Wadjet Eye’s upcoming point-and-click adventure game, Primordia, follows the adventures of Horatio Nullbuilt version 5, a monk-like robo-hermit living in the desert wastes. It’s a harsh life, but he resists the temptation of moving to Metropol, a city of glass and light where power flows freely to all it’s inhabitants. That last part is important because the world of Primordia is populated entirely by robots so having access to power is, naturally, very big deal. That said, when a large, lumbering, not-very-loquacious robot breaks into Horatio’s home and steals his power-core, recovering it becomes priority number one.
Horatio’s not alone in the task. He’s accompanied by a wise-cracking sidekick named Crispin Horatiobuilt because he was built by Horatio. This begs the question: if Horatio built Crispin, who built Horatio? Not even our hero knows the answer to that, but I suspect he’ll learn all about it in the final game. I’d really like to be less coy about it, but the events that take place in the preview copy are much to enthralling for me to spoil. Suffice it to say: Primordia is a game that lures you in with a superficial problem—finding a new power core—then hooks you by offering up some suggestive questions during the hour or so it takes to accomplish that.
While I won’t talk about the story, I will talk more about the characters, all of whom are memorable in some way or other. Horatio is stoic and silent, ever professional. Crispin, his comical compatriot, is a perfect foil who rarely, if ever, veers into annoying sidekick territory. Ever-Faithful, a religious zealot you meet early on, speaks in the calm tone of a person of unshakeable faith. Even the Neanderthal-like thug who steals Horatio’s power-core sticks out in my mind, a single-minded personality perfectly portrayed by a few uttered words. The writing behind these characters is sharp, but it’s the voice-work that make them come to life. Every actor feels perfectly cast for their role. Again Ever-Faithful is the standout here, trumping even the work of Logan Cunningham (famed as the narrator from Bastion) who voices Horatio.
Mechanically, Primordia’s gameplay is standard point-and-click adventure stuff. Left-clicking interacts with a thing while right-clicking gives you a description of it. You can direct Crispin to carry out tasks by clicking his icon in the menu bar then clicking something on-screen, and using inventory items follows a similar process. There’s a datapod that stores important information you come across and a map you’ll use to travel between locations. Refreshingly there’s no tutorial for any of this, at least in the preview copy; you’ll just have to figure it out by poking around, which doesn’t take too long because it’s all intuitive enough.

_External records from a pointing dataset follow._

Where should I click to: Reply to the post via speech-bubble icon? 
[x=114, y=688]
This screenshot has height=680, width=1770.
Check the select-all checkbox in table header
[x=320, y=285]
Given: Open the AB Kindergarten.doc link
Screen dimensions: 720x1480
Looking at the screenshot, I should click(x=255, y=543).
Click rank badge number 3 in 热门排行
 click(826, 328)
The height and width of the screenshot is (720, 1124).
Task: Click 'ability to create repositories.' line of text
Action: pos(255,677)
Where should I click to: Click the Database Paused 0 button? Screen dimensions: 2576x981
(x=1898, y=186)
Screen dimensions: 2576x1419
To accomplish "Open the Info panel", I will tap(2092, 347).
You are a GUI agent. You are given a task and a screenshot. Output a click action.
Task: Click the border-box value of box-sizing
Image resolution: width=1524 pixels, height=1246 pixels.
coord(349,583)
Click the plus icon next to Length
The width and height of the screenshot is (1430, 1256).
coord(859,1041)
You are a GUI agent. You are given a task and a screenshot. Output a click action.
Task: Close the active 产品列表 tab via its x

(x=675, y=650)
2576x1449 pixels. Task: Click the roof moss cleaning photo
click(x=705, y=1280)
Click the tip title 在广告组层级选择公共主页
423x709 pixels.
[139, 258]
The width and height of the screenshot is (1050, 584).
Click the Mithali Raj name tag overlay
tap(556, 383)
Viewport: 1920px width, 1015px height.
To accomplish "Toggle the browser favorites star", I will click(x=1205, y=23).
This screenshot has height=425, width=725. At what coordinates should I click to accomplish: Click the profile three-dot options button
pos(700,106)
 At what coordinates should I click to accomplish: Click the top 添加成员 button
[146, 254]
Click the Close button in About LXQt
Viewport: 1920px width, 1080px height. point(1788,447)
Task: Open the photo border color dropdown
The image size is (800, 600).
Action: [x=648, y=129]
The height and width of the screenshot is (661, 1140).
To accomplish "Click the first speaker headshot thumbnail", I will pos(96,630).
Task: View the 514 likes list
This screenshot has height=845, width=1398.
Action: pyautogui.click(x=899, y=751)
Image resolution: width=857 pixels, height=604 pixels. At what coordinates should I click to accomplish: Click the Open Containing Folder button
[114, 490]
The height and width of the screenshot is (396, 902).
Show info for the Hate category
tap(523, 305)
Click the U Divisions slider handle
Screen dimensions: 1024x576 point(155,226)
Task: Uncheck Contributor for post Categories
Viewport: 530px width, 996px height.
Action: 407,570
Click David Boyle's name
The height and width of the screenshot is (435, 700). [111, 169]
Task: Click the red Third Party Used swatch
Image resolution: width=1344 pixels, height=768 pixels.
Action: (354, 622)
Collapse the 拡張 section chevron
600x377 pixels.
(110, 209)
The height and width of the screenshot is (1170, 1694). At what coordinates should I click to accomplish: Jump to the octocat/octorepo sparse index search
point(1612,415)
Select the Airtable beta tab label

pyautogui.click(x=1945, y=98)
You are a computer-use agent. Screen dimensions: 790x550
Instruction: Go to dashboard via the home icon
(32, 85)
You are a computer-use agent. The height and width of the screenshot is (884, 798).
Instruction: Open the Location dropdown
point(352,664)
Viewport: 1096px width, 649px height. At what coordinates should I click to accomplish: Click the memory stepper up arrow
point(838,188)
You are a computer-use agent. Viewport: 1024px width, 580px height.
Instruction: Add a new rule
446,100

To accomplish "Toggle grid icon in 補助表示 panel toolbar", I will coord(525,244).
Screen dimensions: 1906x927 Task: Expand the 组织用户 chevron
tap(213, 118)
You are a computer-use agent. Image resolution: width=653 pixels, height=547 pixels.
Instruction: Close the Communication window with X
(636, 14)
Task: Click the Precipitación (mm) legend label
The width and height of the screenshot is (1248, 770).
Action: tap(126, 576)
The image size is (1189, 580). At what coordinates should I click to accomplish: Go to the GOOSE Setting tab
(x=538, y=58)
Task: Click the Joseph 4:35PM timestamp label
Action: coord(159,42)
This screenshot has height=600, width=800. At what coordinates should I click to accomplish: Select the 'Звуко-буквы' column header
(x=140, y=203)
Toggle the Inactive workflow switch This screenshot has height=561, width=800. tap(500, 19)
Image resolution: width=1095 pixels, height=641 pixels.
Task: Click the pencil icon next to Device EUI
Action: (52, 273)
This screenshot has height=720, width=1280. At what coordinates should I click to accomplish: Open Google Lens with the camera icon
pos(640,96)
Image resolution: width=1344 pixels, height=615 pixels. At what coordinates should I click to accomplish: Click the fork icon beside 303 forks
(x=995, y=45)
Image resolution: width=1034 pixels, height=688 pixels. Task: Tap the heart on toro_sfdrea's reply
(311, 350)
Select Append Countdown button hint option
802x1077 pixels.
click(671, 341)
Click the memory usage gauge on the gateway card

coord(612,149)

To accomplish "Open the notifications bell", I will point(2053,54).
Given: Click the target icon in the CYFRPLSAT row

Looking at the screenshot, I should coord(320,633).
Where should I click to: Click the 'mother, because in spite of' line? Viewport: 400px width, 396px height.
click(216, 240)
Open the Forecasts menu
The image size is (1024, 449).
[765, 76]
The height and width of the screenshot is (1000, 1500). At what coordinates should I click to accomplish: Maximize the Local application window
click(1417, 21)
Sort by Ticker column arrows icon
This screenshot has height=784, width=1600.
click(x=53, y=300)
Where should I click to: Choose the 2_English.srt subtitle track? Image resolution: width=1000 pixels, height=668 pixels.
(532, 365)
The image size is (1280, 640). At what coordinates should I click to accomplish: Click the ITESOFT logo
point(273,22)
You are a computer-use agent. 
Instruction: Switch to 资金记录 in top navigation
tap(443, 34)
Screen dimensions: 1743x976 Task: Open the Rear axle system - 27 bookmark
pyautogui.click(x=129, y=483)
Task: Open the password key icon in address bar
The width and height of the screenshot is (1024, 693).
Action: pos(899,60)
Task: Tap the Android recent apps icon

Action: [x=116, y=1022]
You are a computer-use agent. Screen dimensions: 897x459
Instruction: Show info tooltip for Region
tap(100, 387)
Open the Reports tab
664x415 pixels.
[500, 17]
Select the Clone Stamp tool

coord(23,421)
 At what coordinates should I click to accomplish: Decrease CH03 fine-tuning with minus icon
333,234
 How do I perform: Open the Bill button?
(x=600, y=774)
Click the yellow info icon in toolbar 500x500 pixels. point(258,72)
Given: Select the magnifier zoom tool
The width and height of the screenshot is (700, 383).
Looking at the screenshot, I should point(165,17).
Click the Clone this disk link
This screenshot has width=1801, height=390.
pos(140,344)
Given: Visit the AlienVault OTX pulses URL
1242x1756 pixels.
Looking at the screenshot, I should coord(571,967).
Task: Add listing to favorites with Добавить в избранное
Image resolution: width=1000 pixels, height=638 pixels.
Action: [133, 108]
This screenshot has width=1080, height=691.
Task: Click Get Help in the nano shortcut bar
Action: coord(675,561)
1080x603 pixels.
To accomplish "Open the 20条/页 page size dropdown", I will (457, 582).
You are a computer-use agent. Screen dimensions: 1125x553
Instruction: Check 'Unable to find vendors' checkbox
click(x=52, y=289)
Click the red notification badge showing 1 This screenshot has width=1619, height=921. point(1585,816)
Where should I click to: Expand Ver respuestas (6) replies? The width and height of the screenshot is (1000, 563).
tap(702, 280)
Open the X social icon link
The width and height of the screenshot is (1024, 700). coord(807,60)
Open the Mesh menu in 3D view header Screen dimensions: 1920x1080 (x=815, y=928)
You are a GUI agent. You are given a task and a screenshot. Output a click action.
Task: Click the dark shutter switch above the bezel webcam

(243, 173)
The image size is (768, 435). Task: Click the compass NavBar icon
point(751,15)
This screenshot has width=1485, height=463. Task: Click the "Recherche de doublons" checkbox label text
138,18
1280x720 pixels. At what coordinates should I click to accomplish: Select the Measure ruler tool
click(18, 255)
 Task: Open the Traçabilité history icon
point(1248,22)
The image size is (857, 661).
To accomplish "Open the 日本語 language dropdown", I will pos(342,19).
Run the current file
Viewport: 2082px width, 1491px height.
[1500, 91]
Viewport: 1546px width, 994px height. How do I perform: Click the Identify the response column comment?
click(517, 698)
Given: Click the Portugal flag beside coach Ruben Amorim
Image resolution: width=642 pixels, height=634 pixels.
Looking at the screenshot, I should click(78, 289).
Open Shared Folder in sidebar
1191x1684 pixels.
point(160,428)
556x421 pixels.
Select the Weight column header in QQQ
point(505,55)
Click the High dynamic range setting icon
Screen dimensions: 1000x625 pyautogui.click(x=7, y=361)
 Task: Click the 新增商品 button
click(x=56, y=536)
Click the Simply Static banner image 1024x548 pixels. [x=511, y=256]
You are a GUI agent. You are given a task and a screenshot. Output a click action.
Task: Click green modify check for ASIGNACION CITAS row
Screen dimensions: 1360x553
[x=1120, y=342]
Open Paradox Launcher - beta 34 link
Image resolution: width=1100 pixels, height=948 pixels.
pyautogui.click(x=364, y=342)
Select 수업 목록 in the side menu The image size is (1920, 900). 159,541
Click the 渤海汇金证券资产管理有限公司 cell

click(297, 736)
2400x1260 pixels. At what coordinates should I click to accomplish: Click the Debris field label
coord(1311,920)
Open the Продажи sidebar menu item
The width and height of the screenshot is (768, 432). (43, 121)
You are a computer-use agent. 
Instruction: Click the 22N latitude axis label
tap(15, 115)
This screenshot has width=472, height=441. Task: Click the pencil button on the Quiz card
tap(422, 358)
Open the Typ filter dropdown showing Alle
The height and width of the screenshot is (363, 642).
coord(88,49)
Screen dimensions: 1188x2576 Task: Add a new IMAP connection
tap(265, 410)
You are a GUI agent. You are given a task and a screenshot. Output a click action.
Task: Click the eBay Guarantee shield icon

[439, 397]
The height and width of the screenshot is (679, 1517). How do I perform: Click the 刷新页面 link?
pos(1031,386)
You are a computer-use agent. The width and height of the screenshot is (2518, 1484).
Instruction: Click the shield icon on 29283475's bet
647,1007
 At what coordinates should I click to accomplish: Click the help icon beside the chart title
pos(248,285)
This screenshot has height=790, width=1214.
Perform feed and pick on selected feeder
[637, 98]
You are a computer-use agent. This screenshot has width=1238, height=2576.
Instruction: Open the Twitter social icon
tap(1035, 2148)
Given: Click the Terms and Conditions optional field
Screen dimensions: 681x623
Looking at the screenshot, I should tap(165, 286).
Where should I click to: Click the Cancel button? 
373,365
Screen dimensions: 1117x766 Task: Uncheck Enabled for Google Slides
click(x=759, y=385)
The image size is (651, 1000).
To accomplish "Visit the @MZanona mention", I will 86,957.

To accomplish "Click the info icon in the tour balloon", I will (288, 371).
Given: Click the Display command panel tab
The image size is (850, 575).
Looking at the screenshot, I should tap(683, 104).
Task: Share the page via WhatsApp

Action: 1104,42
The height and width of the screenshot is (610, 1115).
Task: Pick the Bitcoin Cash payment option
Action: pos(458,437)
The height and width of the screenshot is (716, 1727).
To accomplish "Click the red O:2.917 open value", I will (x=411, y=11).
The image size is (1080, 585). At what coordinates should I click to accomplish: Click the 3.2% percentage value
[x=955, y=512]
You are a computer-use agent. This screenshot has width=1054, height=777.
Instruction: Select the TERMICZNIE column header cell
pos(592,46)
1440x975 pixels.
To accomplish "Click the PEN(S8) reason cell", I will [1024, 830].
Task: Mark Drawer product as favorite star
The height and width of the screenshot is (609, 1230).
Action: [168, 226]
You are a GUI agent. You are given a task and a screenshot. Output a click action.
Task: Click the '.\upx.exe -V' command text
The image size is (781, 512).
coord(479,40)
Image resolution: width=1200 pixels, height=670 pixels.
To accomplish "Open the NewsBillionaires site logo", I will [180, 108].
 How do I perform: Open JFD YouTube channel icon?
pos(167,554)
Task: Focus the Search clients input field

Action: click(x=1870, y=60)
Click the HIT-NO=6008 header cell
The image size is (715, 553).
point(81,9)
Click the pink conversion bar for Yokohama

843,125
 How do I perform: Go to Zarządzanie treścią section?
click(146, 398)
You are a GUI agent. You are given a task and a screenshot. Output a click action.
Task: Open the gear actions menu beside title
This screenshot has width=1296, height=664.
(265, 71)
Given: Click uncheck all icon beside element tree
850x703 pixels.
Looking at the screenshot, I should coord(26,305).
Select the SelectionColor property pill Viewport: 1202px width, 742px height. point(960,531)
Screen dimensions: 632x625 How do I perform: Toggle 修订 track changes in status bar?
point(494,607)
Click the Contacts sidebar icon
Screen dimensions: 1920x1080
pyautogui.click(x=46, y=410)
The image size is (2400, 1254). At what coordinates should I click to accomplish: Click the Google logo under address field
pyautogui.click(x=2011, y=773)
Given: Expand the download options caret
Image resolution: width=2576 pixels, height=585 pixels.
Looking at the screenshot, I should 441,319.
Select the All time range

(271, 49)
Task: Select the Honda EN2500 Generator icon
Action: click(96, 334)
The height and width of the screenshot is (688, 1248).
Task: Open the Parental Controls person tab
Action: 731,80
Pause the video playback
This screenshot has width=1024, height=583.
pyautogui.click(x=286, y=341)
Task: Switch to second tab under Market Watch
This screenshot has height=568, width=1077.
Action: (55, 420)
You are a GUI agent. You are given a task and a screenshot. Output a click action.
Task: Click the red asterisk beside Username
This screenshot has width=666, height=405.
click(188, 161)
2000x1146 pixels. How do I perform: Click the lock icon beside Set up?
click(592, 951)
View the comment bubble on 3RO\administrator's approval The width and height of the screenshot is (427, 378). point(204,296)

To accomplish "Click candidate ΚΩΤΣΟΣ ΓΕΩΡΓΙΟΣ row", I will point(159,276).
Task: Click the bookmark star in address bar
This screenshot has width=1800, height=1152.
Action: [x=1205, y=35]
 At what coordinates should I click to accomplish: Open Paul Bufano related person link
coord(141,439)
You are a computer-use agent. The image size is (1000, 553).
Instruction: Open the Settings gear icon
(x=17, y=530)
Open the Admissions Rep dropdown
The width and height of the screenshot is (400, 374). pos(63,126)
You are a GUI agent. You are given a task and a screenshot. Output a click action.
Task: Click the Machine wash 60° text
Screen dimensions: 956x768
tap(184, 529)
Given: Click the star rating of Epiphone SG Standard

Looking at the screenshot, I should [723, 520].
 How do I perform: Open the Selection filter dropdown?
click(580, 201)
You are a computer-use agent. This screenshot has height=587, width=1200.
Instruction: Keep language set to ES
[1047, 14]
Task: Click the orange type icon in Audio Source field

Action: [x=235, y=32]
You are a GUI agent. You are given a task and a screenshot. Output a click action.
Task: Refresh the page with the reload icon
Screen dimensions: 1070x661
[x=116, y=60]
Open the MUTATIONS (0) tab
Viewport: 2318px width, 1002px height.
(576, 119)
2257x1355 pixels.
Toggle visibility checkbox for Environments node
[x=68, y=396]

The puzzles I encountered are less “puzzle-like” and more along the line of obstacles to be overcome. Find the pieces to repair the backup-power generator, find the pieces you need to build a scanner, figure out how to reboot the giant robot brain, and so forth. Some are trickier than others, but none are particularly difficult because all the solutions make sense. Hopefully the final game maintains this because nothing is more frustrating than being pulled out of a wonderful adventure by an obtuse puzzle.
Overall, the preview copy of Primordia has left me excited to play the final product. It promises to be a well-written adventure with lots of memorable moments, and we’ll find out if it delivers on the expected release date of December 5th.